Newsweek Web Exclusive Features Interview With Expected PACHA Co-Chair Tom Coburn
Former Rep. Tom Coburn (R-Okla.), who is slated to be appointed as the co-chair of the Presidential Advisory Council on HIV and AIDS, this week discussed condoms, HIV prevention strategies and needle exchange in a Newsweek Web exclusive interview. Coburn said that as co-chair he will try to "build a consensus" among the 35 committee members, nine of whom will be returning to the posts they held during the Clinton administration. "I'd like to see us come out with unanimous consensus on everything we recommend," Coburn said. On the subject of HIV prevention, Coburn said that health officials "have not told the whole truth" about condoms by not fully disclosing their risks. "My position is, if you can get people to use condoms perfectly, and you can make sure they use them, and tell them what the risks are, and tell them the breakage rates and slippage rates are, it's a good strategy," Coburn said. He added that "monogamy is the answer to HIV infection" and that although some people might not believe he is "a realist in this area," there are "hundreds and hundreds of millions of people out there that are monogamous." Coburn also expressed his opposition to needle-exchange programs, calling them "failed compassion" and noting that intravenous drug use is illegal. "If you want to help somebody, help them get off drugs. Don't give them clean needles. That is a poor substitute for eliminating HIV," Coburn said. He noted that this is his "personal opinion," and the committee may not adopt this position.

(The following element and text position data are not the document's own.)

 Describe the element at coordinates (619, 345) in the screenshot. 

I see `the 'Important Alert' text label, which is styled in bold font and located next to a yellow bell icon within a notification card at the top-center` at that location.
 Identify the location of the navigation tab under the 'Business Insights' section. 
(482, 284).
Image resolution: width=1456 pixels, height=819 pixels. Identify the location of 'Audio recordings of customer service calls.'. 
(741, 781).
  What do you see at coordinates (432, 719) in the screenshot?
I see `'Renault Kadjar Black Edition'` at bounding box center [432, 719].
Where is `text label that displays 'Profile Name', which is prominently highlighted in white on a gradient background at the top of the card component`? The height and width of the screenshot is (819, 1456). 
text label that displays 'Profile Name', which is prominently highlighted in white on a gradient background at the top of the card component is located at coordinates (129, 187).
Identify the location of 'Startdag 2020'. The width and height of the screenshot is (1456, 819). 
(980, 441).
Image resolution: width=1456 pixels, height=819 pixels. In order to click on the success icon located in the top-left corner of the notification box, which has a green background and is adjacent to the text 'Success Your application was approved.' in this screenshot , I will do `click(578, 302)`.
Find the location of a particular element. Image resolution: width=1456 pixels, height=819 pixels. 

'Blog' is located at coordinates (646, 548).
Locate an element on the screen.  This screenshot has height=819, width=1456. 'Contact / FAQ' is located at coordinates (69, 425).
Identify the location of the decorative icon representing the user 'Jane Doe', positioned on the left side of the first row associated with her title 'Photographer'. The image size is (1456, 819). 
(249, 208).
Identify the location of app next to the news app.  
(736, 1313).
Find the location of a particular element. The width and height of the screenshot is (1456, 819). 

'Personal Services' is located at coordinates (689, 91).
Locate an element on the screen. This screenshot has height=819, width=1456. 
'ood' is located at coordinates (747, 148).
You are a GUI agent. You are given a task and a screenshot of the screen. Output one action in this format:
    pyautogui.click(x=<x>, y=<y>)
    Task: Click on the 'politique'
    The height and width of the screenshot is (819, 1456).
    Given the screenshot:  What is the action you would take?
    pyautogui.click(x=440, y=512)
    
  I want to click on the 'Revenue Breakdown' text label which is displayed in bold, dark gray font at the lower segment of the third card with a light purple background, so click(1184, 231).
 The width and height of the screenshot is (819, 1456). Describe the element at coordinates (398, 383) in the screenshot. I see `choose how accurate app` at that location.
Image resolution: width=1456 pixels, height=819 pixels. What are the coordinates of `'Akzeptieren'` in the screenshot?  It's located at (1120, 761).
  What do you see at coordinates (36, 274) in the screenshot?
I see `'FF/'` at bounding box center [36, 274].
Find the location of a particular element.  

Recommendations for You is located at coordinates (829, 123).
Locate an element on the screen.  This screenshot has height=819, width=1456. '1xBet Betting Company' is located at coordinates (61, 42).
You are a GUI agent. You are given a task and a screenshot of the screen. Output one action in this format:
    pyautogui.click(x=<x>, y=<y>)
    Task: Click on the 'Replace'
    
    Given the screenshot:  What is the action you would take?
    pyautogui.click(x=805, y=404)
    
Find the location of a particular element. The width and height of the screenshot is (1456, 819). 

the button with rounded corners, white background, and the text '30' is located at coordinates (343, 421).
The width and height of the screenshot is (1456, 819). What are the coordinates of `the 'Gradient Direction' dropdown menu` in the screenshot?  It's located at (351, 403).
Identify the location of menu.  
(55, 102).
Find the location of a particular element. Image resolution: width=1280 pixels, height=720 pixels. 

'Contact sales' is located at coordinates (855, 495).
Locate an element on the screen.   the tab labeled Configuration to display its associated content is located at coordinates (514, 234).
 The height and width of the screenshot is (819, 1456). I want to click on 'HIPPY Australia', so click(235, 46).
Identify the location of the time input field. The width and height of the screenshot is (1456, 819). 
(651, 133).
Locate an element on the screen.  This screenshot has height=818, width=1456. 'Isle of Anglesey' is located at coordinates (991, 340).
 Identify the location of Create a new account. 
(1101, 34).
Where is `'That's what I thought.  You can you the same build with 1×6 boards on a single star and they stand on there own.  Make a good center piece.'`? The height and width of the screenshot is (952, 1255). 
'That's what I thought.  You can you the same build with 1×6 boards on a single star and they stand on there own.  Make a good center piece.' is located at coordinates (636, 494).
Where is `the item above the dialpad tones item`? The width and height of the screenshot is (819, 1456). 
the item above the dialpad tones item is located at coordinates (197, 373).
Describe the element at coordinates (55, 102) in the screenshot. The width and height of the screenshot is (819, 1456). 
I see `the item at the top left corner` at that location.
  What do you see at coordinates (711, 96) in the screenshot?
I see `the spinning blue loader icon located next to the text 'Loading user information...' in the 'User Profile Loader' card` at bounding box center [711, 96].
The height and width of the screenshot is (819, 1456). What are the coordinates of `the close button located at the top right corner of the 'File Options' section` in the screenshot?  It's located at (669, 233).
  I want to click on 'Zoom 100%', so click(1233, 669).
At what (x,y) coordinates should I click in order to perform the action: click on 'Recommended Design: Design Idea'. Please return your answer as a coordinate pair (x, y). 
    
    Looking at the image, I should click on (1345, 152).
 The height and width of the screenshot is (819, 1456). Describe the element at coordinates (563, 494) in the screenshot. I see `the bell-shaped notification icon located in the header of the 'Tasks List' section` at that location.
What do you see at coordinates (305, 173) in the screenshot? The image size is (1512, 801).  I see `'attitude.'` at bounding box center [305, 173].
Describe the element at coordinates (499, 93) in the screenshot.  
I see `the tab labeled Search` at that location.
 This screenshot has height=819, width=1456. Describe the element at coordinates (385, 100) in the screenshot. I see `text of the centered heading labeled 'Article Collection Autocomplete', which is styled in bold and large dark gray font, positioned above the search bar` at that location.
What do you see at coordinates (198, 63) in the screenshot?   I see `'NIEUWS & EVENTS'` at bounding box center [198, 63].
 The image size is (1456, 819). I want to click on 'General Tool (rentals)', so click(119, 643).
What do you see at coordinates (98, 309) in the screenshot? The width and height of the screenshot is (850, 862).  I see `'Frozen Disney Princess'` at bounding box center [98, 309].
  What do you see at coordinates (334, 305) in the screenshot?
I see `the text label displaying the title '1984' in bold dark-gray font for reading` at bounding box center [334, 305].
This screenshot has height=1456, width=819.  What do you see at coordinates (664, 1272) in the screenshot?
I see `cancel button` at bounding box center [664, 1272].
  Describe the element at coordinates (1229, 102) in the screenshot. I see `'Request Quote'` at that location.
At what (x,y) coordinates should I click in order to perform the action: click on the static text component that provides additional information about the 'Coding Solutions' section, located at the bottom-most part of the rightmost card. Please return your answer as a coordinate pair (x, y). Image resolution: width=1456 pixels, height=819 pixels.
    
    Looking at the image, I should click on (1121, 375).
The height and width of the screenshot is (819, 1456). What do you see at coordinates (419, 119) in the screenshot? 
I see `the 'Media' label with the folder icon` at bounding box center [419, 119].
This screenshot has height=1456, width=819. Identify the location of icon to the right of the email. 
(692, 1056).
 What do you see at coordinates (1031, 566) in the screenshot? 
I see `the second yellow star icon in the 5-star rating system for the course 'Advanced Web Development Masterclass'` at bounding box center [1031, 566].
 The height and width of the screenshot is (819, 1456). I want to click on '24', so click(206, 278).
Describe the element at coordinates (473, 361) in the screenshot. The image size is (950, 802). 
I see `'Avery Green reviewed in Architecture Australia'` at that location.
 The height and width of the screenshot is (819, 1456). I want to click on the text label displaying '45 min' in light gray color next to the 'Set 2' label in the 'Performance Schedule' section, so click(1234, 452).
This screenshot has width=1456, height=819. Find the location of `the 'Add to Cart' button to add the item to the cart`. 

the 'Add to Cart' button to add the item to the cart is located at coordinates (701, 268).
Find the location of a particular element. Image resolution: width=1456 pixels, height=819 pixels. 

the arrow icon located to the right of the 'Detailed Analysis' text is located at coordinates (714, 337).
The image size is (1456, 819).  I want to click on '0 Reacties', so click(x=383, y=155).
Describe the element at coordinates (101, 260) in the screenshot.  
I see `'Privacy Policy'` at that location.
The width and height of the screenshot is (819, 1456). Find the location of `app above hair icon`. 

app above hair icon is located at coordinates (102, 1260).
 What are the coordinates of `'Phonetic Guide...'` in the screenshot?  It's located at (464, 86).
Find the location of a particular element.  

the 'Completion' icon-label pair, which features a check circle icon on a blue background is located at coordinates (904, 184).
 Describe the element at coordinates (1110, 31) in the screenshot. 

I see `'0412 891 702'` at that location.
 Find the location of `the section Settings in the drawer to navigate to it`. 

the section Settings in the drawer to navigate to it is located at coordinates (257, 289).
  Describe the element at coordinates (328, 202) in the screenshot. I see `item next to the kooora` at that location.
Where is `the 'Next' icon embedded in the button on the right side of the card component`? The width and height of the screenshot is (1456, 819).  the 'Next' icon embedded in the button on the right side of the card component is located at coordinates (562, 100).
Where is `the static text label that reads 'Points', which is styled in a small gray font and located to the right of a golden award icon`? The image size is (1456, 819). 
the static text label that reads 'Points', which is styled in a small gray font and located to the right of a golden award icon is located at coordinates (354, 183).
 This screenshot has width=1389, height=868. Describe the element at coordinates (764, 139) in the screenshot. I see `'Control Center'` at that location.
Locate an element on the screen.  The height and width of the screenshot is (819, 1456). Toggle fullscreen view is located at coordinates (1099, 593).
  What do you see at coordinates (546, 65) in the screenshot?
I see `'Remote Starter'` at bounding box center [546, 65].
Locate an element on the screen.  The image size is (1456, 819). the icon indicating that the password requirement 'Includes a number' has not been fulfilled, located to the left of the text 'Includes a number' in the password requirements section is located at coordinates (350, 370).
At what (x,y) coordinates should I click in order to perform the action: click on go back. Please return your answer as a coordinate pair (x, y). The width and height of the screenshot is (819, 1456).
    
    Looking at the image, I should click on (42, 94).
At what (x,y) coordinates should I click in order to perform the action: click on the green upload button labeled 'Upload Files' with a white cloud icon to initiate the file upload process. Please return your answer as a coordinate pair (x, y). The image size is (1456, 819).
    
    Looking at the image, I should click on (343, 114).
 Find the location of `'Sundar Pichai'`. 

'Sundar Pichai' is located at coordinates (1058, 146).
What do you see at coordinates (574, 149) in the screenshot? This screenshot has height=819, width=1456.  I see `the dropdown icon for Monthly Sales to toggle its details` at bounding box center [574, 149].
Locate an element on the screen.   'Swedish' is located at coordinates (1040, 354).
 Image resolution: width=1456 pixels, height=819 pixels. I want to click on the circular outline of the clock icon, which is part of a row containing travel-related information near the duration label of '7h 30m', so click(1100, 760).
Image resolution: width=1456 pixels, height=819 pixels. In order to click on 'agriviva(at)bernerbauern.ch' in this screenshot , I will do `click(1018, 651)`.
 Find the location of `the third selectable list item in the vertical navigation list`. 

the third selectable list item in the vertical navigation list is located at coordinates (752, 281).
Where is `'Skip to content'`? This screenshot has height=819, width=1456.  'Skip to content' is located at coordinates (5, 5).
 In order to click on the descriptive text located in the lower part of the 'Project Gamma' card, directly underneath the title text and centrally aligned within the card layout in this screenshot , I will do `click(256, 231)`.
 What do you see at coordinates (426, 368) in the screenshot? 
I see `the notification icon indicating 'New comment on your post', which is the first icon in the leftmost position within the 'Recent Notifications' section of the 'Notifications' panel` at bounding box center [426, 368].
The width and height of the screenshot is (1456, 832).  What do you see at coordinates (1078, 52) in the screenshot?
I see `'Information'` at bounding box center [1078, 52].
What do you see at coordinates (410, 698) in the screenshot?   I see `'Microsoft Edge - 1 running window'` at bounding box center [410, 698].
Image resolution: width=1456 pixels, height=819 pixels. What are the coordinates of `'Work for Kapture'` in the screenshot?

AIDS Groups Oppose Other PACHA Nominees
Newsweek also reports on the opposition among AIDS and gay organizations to the expected PACHA nominees, many of whom are "social conservatives and Christian activists" who hold "contrary" views on HIV prevention. Several nominees "flatly oppose" advocating safe sex and instead prefer promoting abstinence. Others approve of strategies such as mandatory HIV testing for infants and creating a national databank containing the names of HIV-positive Americans. Coburn and Dr. Louis Sullivan, a former surgeon general who is expected to serve as PACHA co-chair, are backed by the conservative group Focus on the Family. "The administration is giving these posts to Christian fundamentalists to appease them ... rather than trying to take the epidemic seriously," Ronald Johnson, an officer for the Gay Men's Health Crisis, said (France, Newsweek, 2/5).